====== SELECTED EXCERPT

On Thu, 14 Oct 2010 13:44 -0400, "Ted Carmichael"
<[email protected]> wrote:



BTW - I wouldn't say the expert cannot explain why he has reached
a certain conclusion.  Largely speaking, she can.  A blind person
can tell you exactly what all the little raised dots and patterns
mean.  I just mean that, as expertise is built up, this process
of articulation becomes unnecessary.  And probably, in more
complex domains, some subtle patterns are probably integrated
into the architecture without awareness of them.  In these cases,
it would be more difficult and more complex to articulate what
has led to the conclusion.  However, the broad strokes of
analysis are almost certainly readily available





Empirical observation of experts trying to articulate their
expertise is interesting - ala protocol analysis done of
diagnosticians when trying to build an expert system.


The physician reports: "I enter the patient's room, consult the
chart and notice a high fever.  I examine the patient and observe
red spots.  A culture test reveals x-bacteria, so I conclude the
patient has measles."

============

* CHECK YOUR UNDERSTANDING
1 - In the email excerpt on expertise, recast the paragraph beginning "The physician reports" as a short list of the steps it describes.
2 - Carry on the email excerpt about experts articulating their expertise for one or two more paragraphs, picking up after the physician's report.

====== COLLECTED DATA

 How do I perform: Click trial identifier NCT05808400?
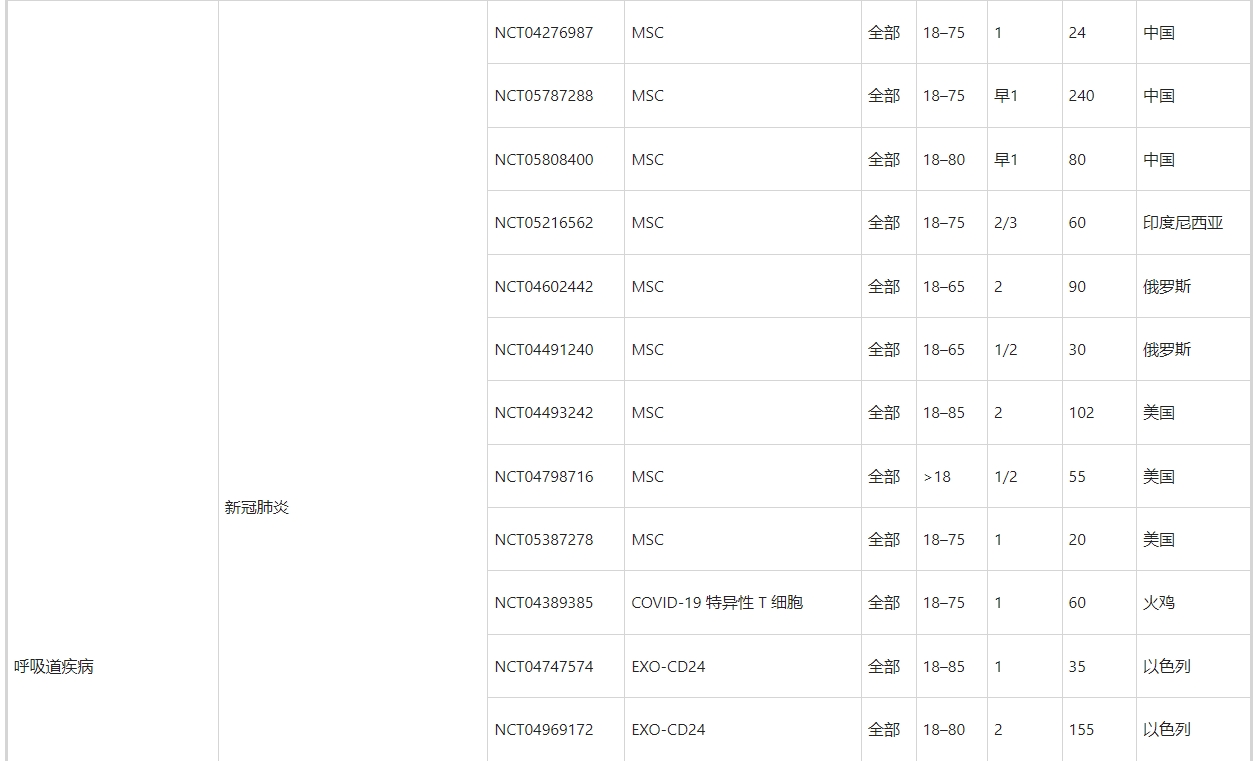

============

* TASK-BY-TASK ANSWERS
1 -
- Enters the patient's room and consults the chart
- Notices a high fever
- Examines the patient and observes red spots
- Gets a culture test that reveals x-bacteria
- Concludes the patient has measles

2 -
The camera observes: the physician enters the room, walks to the
bed, says hello to the patient, picks up the chart and records
the diagnosis of measles.

what happened?  the physician had read a news article about a
measles epidemic on the subway to work, smelled the distinctive
odor of chicken soup upon entering the room, made the mental link
and came to the appropriate conclusion.

Confronted with the record, the physician relates, "that was the
way I was taught in medical school, so it is the correct
protocol."  It took a lot of thought before the physician was
able to articulate what she really did when making the
diagnosis.  It revealed two distinct mental models of "diagnostic
expertise" one based totally on experience and the other on "book
learning."  Correlation between the two was nominal.